But in this case it's not that the reason does not matter, it's that the reason is censorship/bad faith competition, and is obfuscated behind a mistake
This can be accomplished in a few ways. You could accumulate real URLs and build a test set that you can run in non-prod environments prior to deploy. You could also deploy the new version alongside the current version, both watching the live data, with the current version retaining enforcement power while the new version is in log-only mode.
In the case of automated systems that might create new actions in response to live traffic, anomaly detection can be used to look for significant changes in classification and/or rate of actions, spikes in actions against specific domains, etc.
The output isn't reproducible, not even predictable. The whole idea of a system like this is that it adapts. If only by simply collecting more data to "do the stats on".
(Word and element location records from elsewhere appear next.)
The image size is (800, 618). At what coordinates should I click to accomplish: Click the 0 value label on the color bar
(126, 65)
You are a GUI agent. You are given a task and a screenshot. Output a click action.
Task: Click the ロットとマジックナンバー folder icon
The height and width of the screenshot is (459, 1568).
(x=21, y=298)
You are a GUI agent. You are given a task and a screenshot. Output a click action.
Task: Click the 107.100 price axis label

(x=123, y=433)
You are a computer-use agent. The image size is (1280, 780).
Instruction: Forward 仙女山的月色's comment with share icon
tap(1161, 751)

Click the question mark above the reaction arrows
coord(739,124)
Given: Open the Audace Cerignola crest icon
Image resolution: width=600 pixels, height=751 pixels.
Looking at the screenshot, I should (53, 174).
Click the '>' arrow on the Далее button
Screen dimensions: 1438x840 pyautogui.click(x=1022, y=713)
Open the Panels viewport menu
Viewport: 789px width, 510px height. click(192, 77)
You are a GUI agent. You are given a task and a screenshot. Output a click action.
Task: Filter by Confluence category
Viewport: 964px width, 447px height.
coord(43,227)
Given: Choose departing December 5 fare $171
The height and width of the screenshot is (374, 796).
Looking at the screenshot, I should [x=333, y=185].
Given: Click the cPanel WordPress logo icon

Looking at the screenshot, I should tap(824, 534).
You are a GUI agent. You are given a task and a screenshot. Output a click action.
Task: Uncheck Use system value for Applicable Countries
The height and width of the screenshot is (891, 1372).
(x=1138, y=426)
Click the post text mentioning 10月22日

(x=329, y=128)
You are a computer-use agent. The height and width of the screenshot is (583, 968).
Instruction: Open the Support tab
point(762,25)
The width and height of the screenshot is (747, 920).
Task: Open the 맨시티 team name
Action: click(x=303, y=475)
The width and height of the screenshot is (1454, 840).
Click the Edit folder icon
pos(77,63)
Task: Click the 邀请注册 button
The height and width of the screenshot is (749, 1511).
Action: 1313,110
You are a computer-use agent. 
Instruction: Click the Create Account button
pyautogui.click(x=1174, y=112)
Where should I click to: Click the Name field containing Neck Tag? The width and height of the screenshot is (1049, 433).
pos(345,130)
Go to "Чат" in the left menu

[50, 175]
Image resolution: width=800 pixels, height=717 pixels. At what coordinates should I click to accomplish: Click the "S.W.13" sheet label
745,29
What systems like this need, is different layers towards which stuff is leveraged. This is how your spam folder in your mailbox works too (to some extend). Basically: if it's clearly spam, just /dev/null it, if its clearly not spam let it pass. Everything inbetween will be re-rated by another layer which then does the same etc. One or more of these layers can and should be humans. The actions of these humans then train the system. If gmail isn't certain something is spam, it'll deliver it to your spam folder, or maybe even to your inbox. For you to review and mark as ham or spam manually.
Knowing that Elon fired a lot of teams of humans that fact-checked, researched fake news, a lot of it manually, I'd not be surprised if exactly the "human layers" were simply removed. Leaving a system that's not tuned nor checked while running.
(Source: I've built spam/malware/bot etc detection for comment sections of large sites)
Why not? They were already filtering millions of random links with the existing system. Saving some of those results to run regressions against before making changes to critical infrastructure should be trivial.